--- DATA SHOWN ---

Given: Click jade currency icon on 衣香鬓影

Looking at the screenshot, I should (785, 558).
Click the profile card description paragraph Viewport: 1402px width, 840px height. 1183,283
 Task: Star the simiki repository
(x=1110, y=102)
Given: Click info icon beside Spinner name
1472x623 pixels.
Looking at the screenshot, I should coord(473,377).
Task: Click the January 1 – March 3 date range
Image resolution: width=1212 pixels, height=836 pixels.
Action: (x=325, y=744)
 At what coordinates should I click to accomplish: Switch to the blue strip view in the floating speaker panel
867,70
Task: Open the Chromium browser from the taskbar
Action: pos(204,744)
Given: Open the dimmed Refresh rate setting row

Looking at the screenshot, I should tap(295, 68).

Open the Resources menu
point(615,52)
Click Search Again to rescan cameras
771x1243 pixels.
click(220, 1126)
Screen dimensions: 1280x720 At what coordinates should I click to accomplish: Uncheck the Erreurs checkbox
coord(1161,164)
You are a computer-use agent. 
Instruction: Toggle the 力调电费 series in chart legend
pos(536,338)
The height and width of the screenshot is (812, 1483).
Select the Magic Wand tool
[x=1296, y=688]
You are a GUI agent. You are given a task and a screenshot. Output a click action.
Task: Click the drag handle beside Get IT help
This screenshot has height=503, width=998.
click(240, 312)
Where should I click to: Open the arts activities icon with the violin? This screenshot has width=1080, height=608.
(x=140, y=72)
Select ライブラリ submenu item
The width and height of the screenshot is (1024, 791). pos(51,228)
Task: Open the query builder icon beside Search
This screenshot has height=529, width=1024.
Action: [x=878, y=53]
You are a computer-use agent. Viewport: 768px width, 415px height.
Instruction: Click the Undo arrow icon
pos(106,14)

---

* _WHAT TO WORK ON_:
Render each line of the records above as a JSON list of strings, with one string per line and blank lines omitted.

* _ANSWER IN FULL_:
[
  "Given: Click jade currency icon on 衣香鬓影",
  "Looking at the screenshot, I should (785, 558).",
  "Click the profile card description paragraph Viewport: 1402px width, 840px height. 1183,283",
  " Task: Star the simiki repository",
  "(x=1110, y=102)",
  "Given: Click info icon beside Spinner name",
  "1472x623 pixels.",
  "Looking at the screenshot, I should coord(473,377).",
  "Task: Click the January 1 – March 3 date range",
  "Image resolution: width=1212 pixels, height=836 pixels.",
  "Action: (x=325, y=744)",
  " At what coordinates should I click to accomplish: Switch to the blue strip view in the floating speaker panel",
  "867,70",
  "Task: Open the Chromium browser from the taskbar",
  "Action: pos(204,744)",
  "Given: Open the dimmed Refresh rate setting row",
  "Looking at the screenshot, I should tap(295, 68).",
  "Open the Resources menu",
  "point(615,52)",
  "Click Search Again to rescan cameras",
  "771x1243 pixels.",
  "click(220, 1126)",
  "Screen dimensions: 1280x720 At what coordinates should I click to accomplish: Uncheck the Erreurs checkbox",
  "coord(1161,164)",
  "You are a computer-use agent. ",
  "Instruction: Toggle the 力调电费 series in chart legend",
  "pos(536,338)",
  "The height and width of the screenshot is (812, 1483).",
  "Select the Magic Wand tool",
  "[x=1296, y=688]",
  "You are a GUI agent. You are given a task and a screenshot. Output a click action.",
  "Task: Click the drag handle beside Get IT help",
  "This screenshot has height=503, width=998.",
  "click(240, 312)",
  "Where should I click to: Open the arts activities icon with the violin? This screenshot has width=1080, height=608.",
  "(x=140, y=72)",
  "Select ライブラリ submenu item",
  "The width and height of the screenshot is (1024, 791). pos(51,228)",
  "Task: Open the query builder icon beside Search",
  "This screenshot has height=529, width=1024.",
  "Action: [x=878, y=53]",
  "You are a computer-use agent. Viewport: 768px width, 415px height.",
  "Instruction: Click the Undo arrow icon",
  "pos(106,14)"
]